Abstract

A new ligand for investigating tachykinin-binding site subtypes was synthesized by coupling the 125I-Bolton and Hunter reagent to eledoisin (125I-BHE). Using a synaptosomal preparation (P2 fraction) of rat cerebral cortex, 125I-BHE was shown to bind with apparent high affinity (apparent Kd = 15.3 nM). When concentrations of up to 30 nM 125I-BHE were used, 125I-BHE binding was specific, saturable, reversible, and temperature-dependent. In contrast to [3H]dopamine, 125I-BHE was not taken up within synaptosomes by an ouabain-sensitive process. Eledoisin, kassinin, and substance P were examined for their ability to inhibit specific 125I-BHE binding to cortical synaptosomes.

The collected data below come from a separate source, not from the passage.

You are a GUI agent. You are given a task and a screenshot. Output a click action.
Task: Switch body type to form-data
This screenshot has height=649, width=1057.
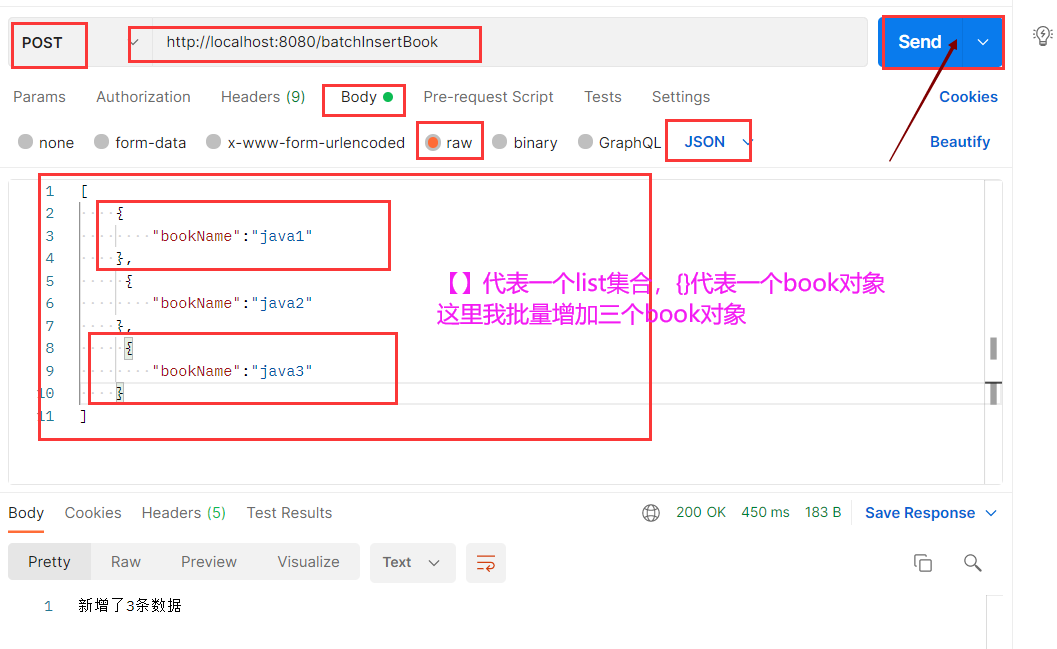(x=140, y=142)
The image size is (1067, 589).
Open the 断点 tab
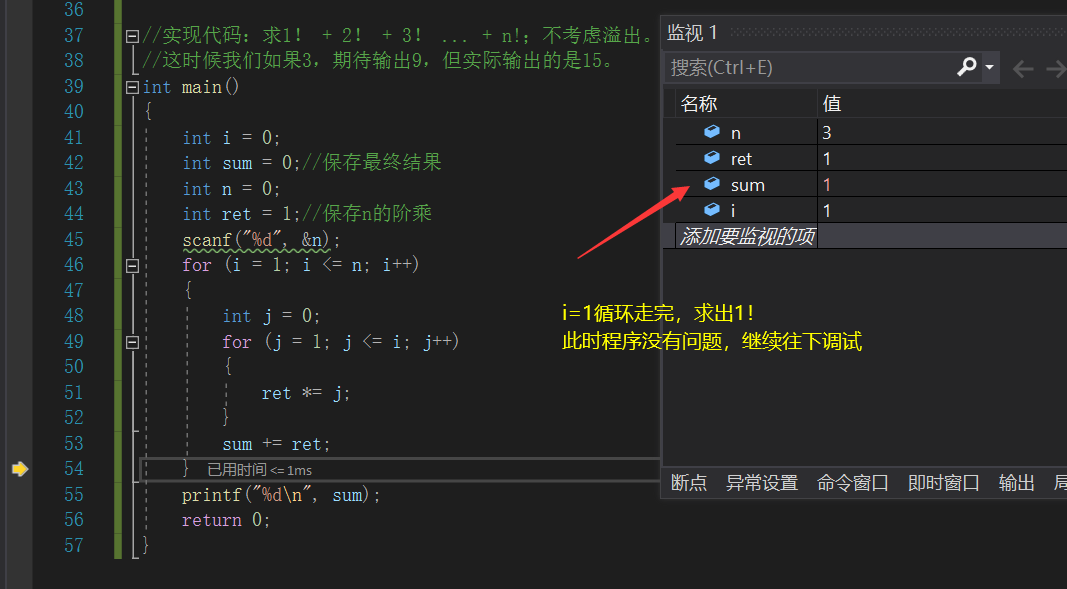689,482
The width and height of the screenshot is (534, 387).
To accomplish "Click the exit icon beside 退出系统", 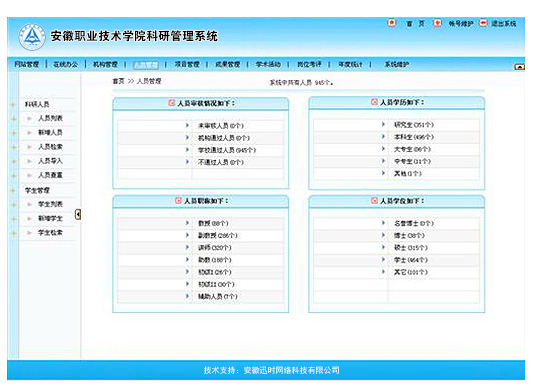I will (x=483, y=23).
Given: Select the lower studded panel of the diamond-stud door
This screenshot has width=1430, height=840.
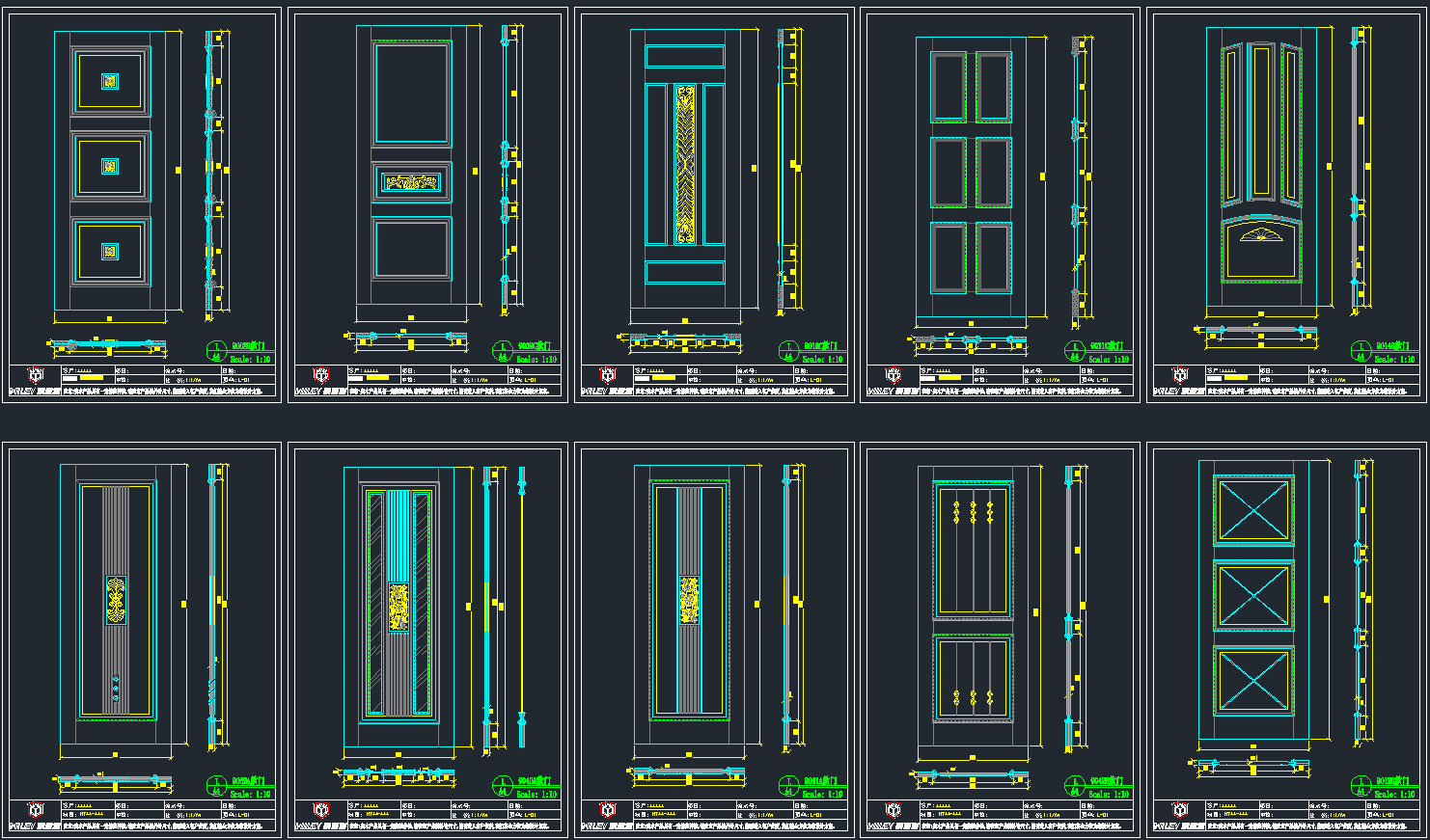Looking at the screenshot, I should (x=973, y=678).
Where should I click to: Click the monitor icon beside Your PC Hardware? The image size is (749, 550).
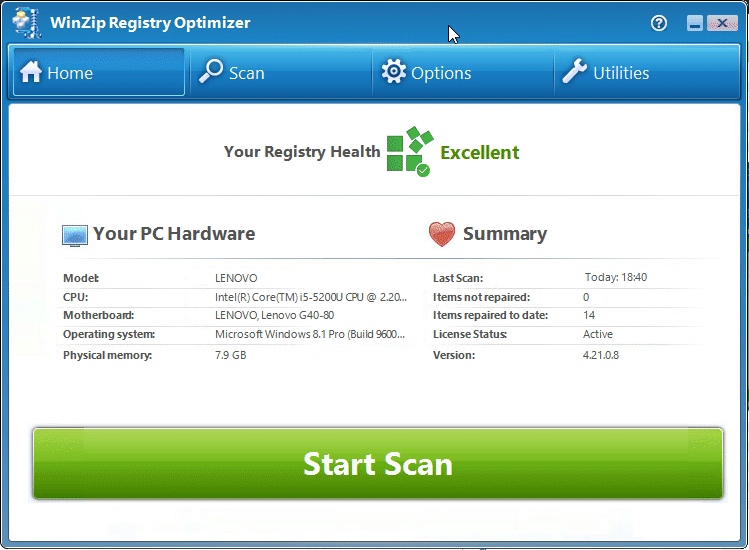pos(75,235)
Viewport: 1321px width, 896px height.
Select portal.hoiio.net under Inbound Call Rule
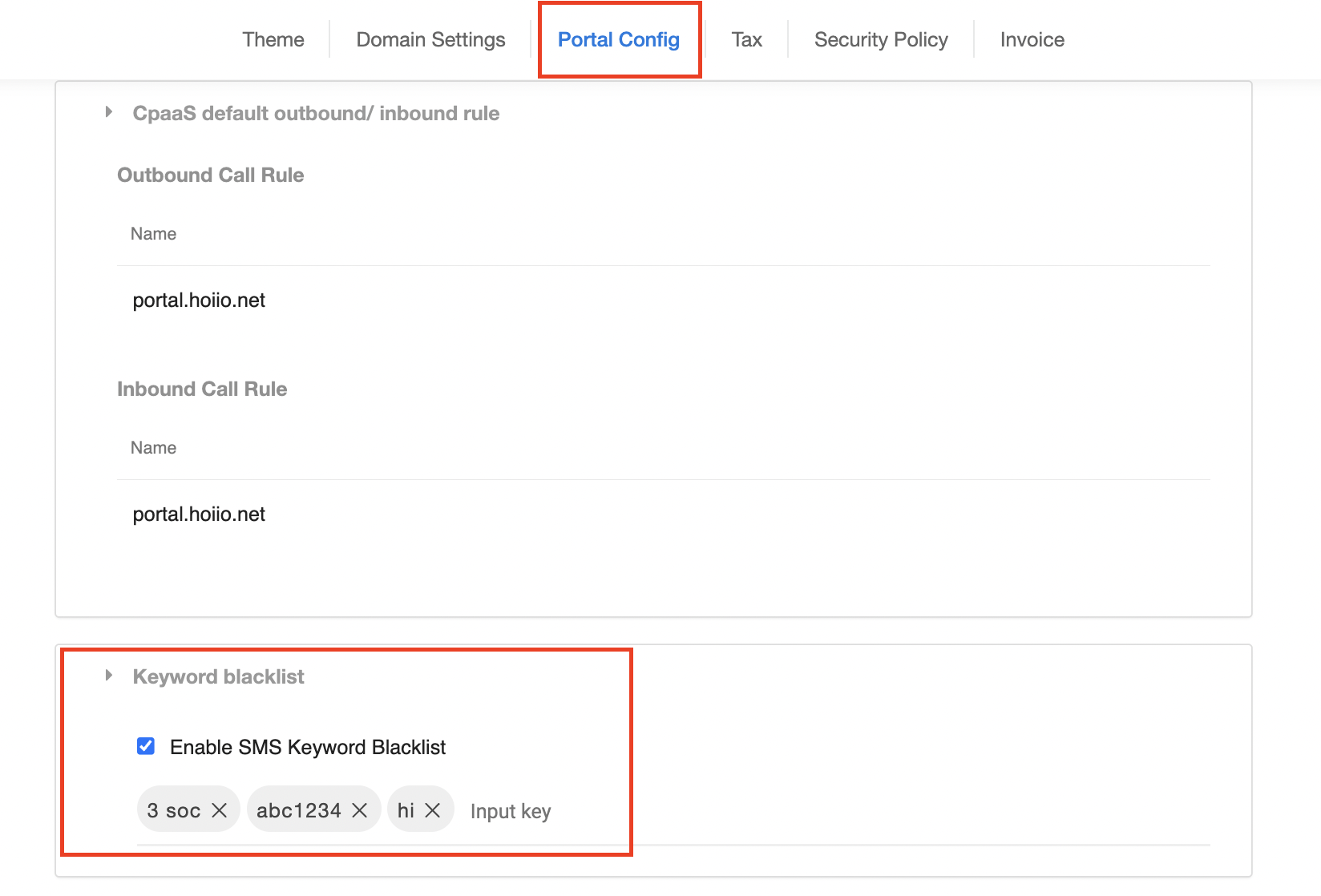[x=199, y=515]
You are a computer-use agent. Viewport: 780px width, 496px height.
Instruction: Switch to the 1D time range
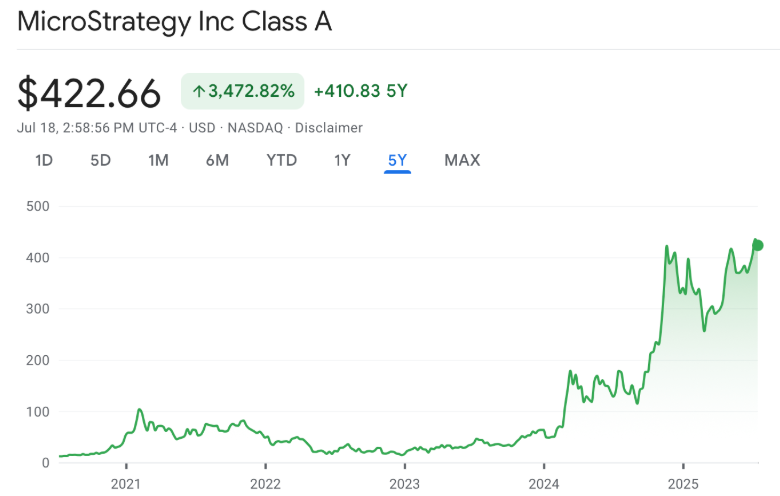(44, 160)
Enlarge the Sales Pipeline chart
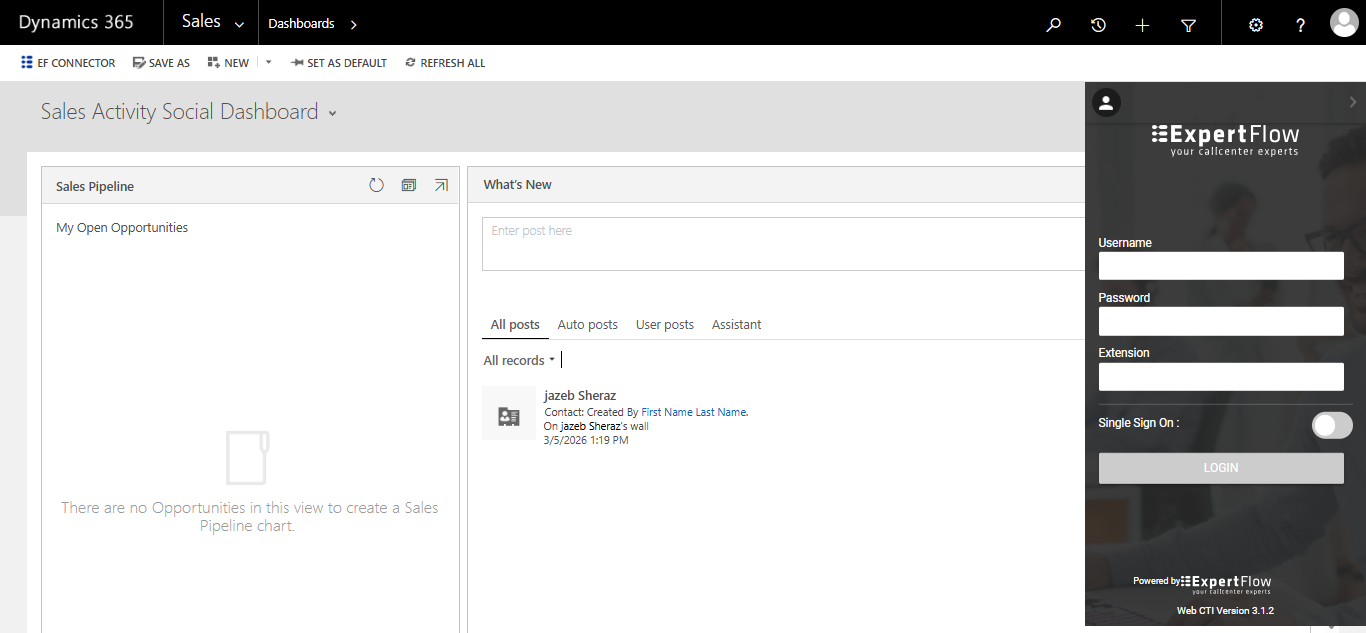1366x633 pixels. click(441, 185)
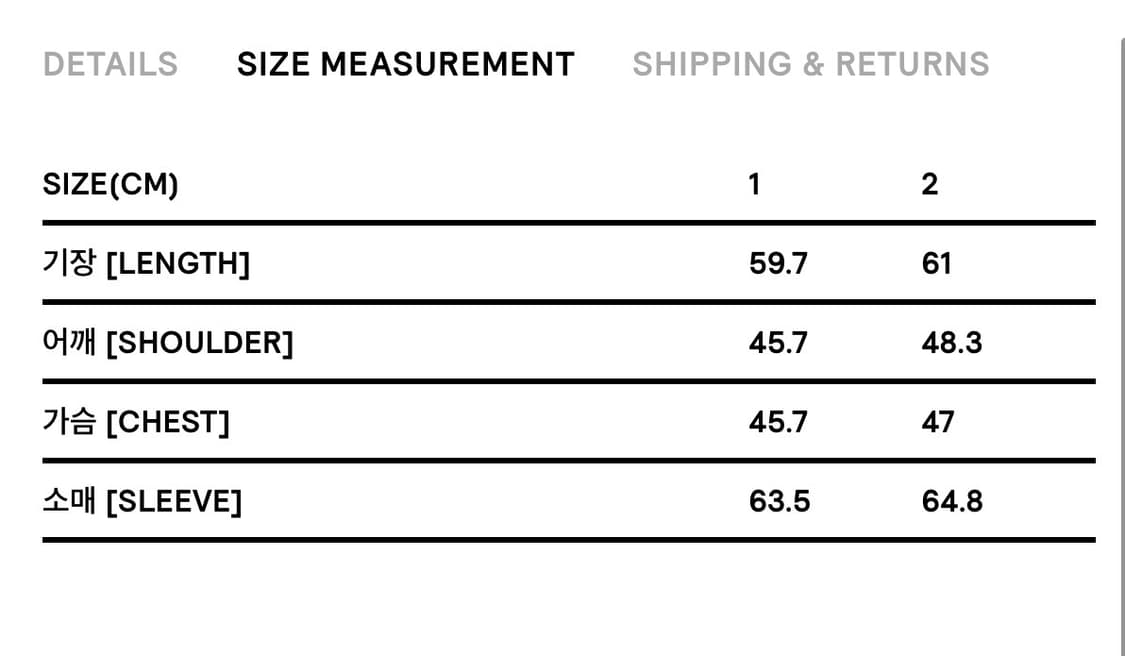Click the 어깨 [SHOULDER] row label
Viewport: 1125px width, 656px height.
point(168,343)
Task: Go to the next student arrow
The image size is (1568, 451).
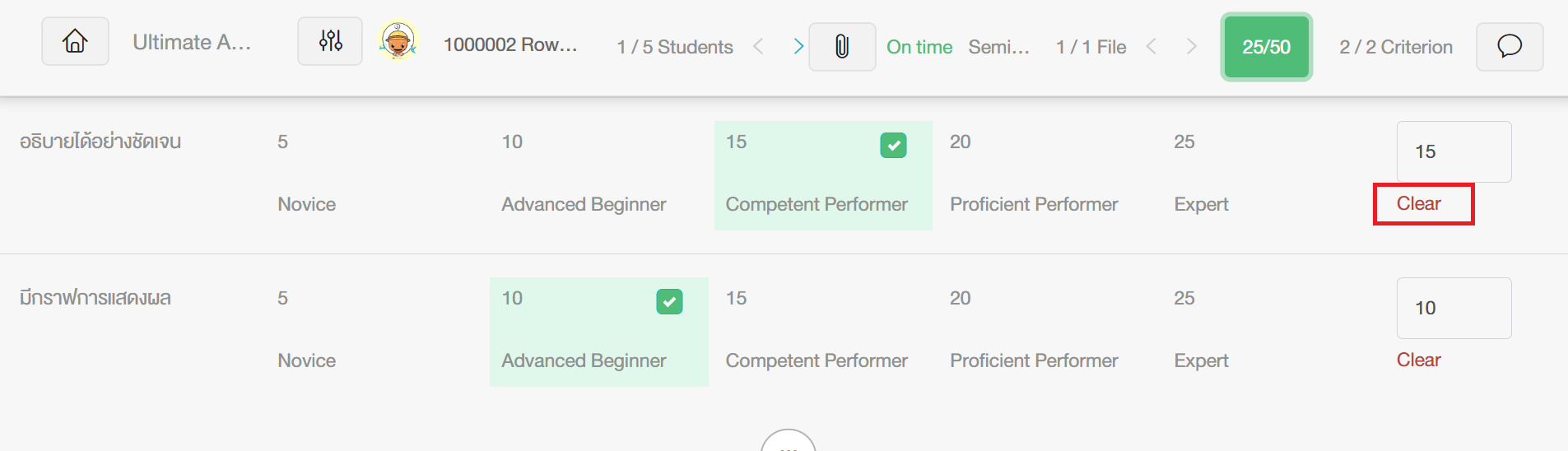Action: [x=798, y=47]
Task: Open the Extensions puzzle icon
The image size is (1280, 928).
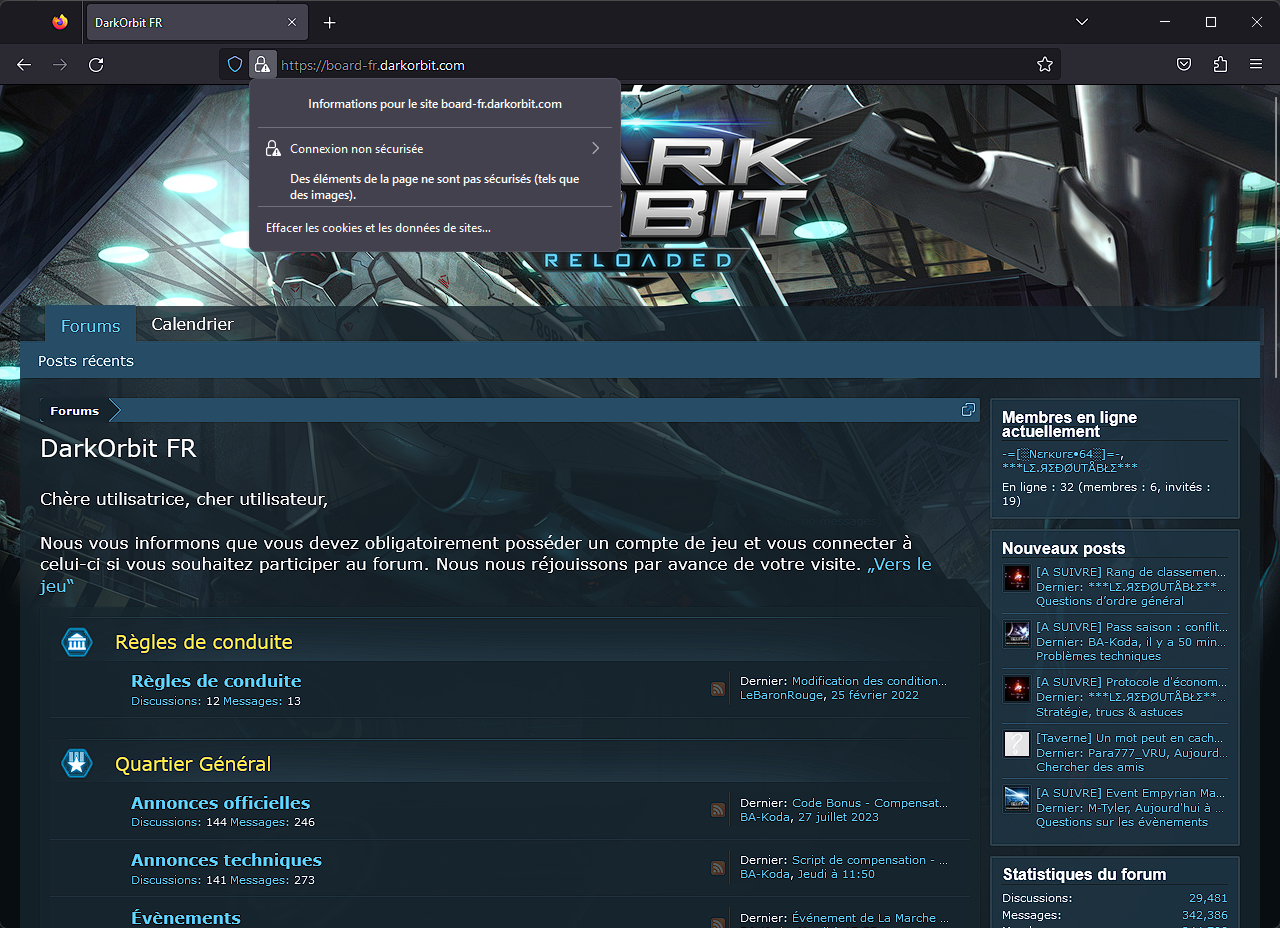Action: pos(1220,65)
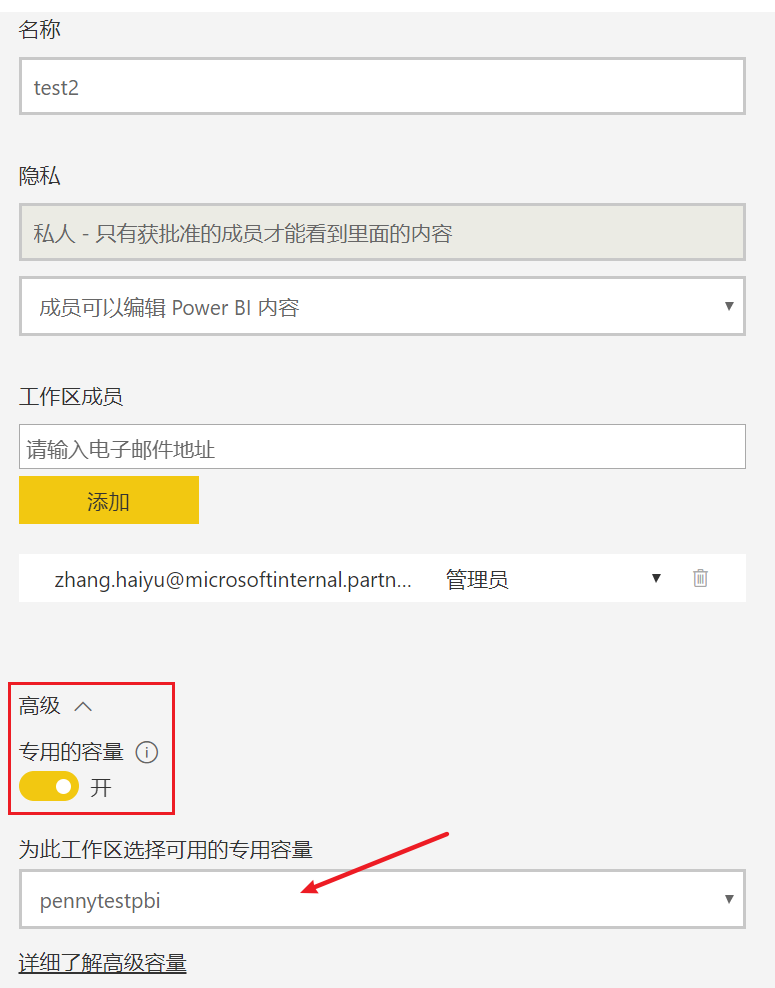Click the 为此工作区选择可用的专用容量 label
Image resolution: width=775 pixels, height=988 pixels.
[166, 850]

Eledoisin and kassinin were considerably more potent than substance P, in contrast to the order of potency observed for specific 125I-Bolton-Hunter substance P (125I-BHSP) binding. Specific 125I-BHE binding was highest in the cerebral cortex and hypothalamus; intermediate in the hippocampus, striatum, and thalamus; low in the mesencephalon, septum, and substantia nigra; and absent in the cerebellum. Comparison of these data with those previously obtained for 125I-BHSP binding to synaptosomes indicated that 125I-BHE-labeled binding sites differ markedly from those of 125I-BHSP-labeled binding sites. Therefore, tachykinin receptors other than substance P receptors seem to be present in the central nervous system.